Australia será gigantesca, pero lo bueno está en la costa. Por eso desde la Gran Barrera la bordeamos hacia el sur, acostumbrándonos al volante a la derecha entre plantaciones de caña de azúcar y camiones arrollacanguros. Al pasar junto un pueblo llamado Bowen alguien grita “¡esto me suena!” en la parte trasera de la furgoneta. Por aquí se rodó la película Australia, con Nicole Kidman y Hugh Jackman. Entre el dato cinéfilo y un cielo empedrado que distrae de la conducción, casi nos pasamos la salida al parque nacional de las Whitsundays. Pero nos ponemos serios: no podemos pasarnos una de las playas más impresionantes que existen (no lo decimos nosotros solos, también los usuarios de Tripadvisor).

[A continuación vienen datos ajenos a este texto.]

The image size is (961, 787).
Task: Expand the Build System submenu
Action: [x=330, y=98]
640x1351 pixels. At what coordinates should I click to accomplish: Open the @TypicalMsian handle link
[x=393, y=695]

Llegamos a Airlie Beach, un pueblecito de 3.000 habitantes que alza orgulloso su mentón al saberse depositario de las llaves para entrar a las islas Whitsundays, aunque eso conlleve que rebose de caravanas, furgonetas y coches convertidos en camas rodantes. Las barbacoas y los baños públicos relucen de puro limpio, y somos conscientes de la regla no escrita en Australia: que nunca falte un lugar donde freír una hamburguesa ni otro donde plantar un pino.
Tierra adentro se abre un parque nacional que cubre las montañas que cobijan Airlie y un archipiélago de 74 islas. En el origen todo era una misma cordillera costera, pero el nivel del mar subió tras la última glaciación y los picos más altos quedaron como islas separadas del continente.
Y solo siete de ellas tienen algún resort. El resto está despoblado. Por eso el negocio son los cruceros a las Whitsundays. Solo hay que sentarse en una terraza del pueblo: en menos de una cerveza las ofertas te encuentran. Nosotros nos decantamos por abordar el Siska, y soltamos amarras muy temprano con el objetivo de relajarnos, pero también de visitar Whitehaven.
Menuda maravilla. Encerrada entre islas vírgenes aguarda esta inmensa playa que parece reservada a piratas y aventureros. Con su blanquísima arena de sílice fino, sus aguas turquesas cristalinas y su entorno inalterado, esta playa cumple con todos los requisitos para ser un paraíso en la Tierra. Y más si te quedas cerca para pasar la noche en un barco, cuando quienes van a pasar el día se marchan.
En ella paseas por la orilla, el agua caliente a la altura de la rodilla, y junto a tus pies pasa raudo un pequeño tiburón. Apenas te repones del sobresalto y la arena se agita desempolvando a una raya que dormitaba en el lecho marino. Ambos son blanquecinos, adaptados a su entorno de arena blanca y aguas transparentes.
Hasta aquí nos ha traído un barco turístico peculiar. Porque los tres tripulantes se divierten tanto como nosotros, pero además cobran: el capitán o “il capitano, please”, un joven más joven que nosotros, rubio surfero, curtido por el salitre y con ronquera de vividor que comenzó a dirigir este velero con 19 años; un grumete de ojos claros, trabajador lento pero firme, apacible excepto cuando se enfada al ver a alguien volver con un trocito de coral como souvenir; y una joven inglesa a cargo de preparar ensalada de pasta para un regimiento y lanzar lonchas de jamón a las rapaces.
La temperatura, tropical, permite relajarse durante el trayecto menos cuando a alguno le toca trastear con los aparejos. Queda lejos, pero nos recuerdan que el capitán James Cook navegó por estas mismas aguas el 1 de junio de 1770. Coincidía con el Pentecostés de aquel año, el llamado Whit Sunday en Reino Unido, y aunque era lunes, aquel corredor de islas se quedó con el nombre de las Whitsundays.
Durante los dos días de travesía no faltan los lugares donde hacer snorkel, y el coral no decepciona. Parte de la Gran Barrera de Coral penetra en las aguas del parque nacional haciendo que el buceo sea otra de las actividades estrella. Hace una década, las Whitsundays eran uno de los puntos más populares para visitar la Gran Barrera, llegando a poner en peligro la supervivencia del coral vivo. Hoy en día los controles se han intensificado y solo se permite que salgan rumbo a Whitsundays un número limitado de barcos. Tampoco son pocos, pero están limitados.
Pero aparte del buceo, la actividad con más adeptos sigue siendo la de tirarse a la bartola en la cubierta del barco y empaparse del sol de Queensland. Pega fuerte, pero se soluciona con chapuzones intermitentes con entretenimiento a cargo de varios peces tan aplanados como curiosos.